Una de las colonias de pingüinos de Adelaida más grandes de la Antártida está situada en Hope Bay en la Península Trinity A las afueras de Hope Bay, el sonido antártico conecta el estrecho de Bransfield con el mar de Weddell. En esta área, Greenpeace está a punto de realizar investigaciones científicas desde submarinos para fortalecer la propuesta de crear el área protegida más grande del planeta, un Santuario del Océano Antártico © Christian Åslund / Greenpeace

Greenpeace ha realizado durante el mes de enero una expedición antártica con científicos a bordo de la Universidad de Stony Brook (Nueva York, EEUU) en la que han descubierto que vastas colonias de pingüinos Adelaida (también conocidos como Adelia) se han mantenido afortunadamente estables durante la última década en el remoto mar de Weddell. Esto proporciona una nueva evidencia real de que estas áreas son un refugio climático para los pingüinos Adelaida, considerados una especie centinela.

Las colonias de Adelaida en Penguin Point, Devil Island y Vortex Island tienen un tamaño de población más o menos similar al de la última vez que fueron muestreadas. Los científicos contaron 21.500 polluelos de Adelaida en Penguin Point, 11.978 en Devil Island y 6.397 crías en Vortex Island. Todos fueron estudiados por última vez antes de 2010. Estos descubrimientos suponen un importante refuerzo a la teoría de que el mar de Weddell puede proporcionar un refugio importante para la biodiversidad de los peores impactos de la crisis climática.

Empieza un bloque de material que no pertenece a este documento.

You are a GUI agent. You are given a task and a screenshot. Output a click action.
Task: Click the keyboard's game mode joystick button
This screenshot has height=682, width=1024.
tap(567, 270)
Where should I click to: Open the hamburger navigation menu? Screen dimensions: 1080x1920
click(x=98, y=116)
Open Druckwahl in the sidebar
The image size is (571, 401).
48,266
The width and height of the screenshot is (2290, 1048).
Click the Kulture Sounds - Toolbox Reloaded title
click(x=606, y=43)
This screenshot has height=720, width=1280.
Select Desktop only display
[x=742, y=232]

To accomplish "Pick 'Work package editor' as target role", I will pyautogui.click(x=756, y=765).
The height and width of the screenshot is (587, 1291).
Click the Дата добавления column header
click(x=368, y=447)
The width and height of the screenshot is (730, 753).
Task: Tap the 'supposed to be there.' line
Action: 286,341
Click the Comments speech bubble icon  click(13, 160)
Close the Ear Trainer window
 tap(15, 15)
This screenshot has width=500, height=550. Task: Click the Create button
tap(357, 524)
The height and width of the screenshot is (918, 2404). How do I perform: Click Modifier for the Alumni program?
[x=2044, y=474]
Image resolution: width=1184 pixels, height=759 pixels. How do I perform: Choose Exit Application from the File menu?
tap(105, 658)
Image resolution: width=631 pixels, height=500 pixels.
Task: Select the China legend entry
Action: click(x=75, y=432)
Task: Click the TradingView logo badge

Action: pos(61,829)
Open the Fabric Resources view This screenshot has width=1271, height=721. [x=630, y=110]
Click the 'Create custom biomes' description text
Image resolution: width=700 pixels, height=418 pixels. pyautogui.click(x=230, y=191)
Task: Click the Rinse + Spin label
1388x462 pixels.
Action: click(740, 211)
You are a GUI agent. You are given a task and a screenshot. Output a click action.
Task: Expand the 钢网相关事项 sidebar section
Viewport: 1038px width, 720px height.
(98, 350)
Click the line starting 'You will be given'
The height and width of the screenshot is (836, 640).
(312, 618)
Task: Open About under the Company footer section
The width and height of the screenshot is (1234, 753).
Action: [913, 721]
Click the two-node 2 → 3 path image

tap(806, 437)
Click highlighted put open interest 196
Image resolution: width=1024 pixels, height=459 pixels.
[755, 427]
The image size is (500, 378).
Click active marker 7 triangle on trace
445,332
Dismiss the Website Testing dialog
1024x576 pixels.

El mar de Weddell es el espacio marino dónde se propuso, por primera vez, hace casi una década, una gran Área Marina Protegida (AMP), por la Comisión del Océano Antártico, establecida por una convención internacional en 1982. Está integrada por 25 gobiernos y la Unión Europea, y su objetivo es proteger la vida marina antártica, incluida la gestión de las pesquerías. Pero dicha área marina aún no ha sido aprobada por la Comisión. Los datos recogidos refuerzan la necesidad urgente de proteger y preservar el mar de Weddell mientras pueda conservar un ecosistema intacto y en pleno funcionamiento estructural. Un Tratado Global de los Océanos permitiría que exista un procedimiento de votación que asegure que uno o dos países no bloqueen las propuestas de protección que estén respaldadas por una amplia mayoría de países como ha ocurrido en Comisión del Océano Antártico

“Es asombroso ver lugares de la Antártida que aún están protegidos de los peores impactos de la crisis climática. Los gobiernos necesitan proteger ya ésta área. El año pasado, fracasaron una vez más en darle al mar de Weddell la protección que necesita, una década después de prometer su protección. Les instamos a que actúen antes de que sea demasiado tarde”, ha declarado Louisa Casson, responsable de la campaña desde el Arctic Sunrise en el mar de Weddell.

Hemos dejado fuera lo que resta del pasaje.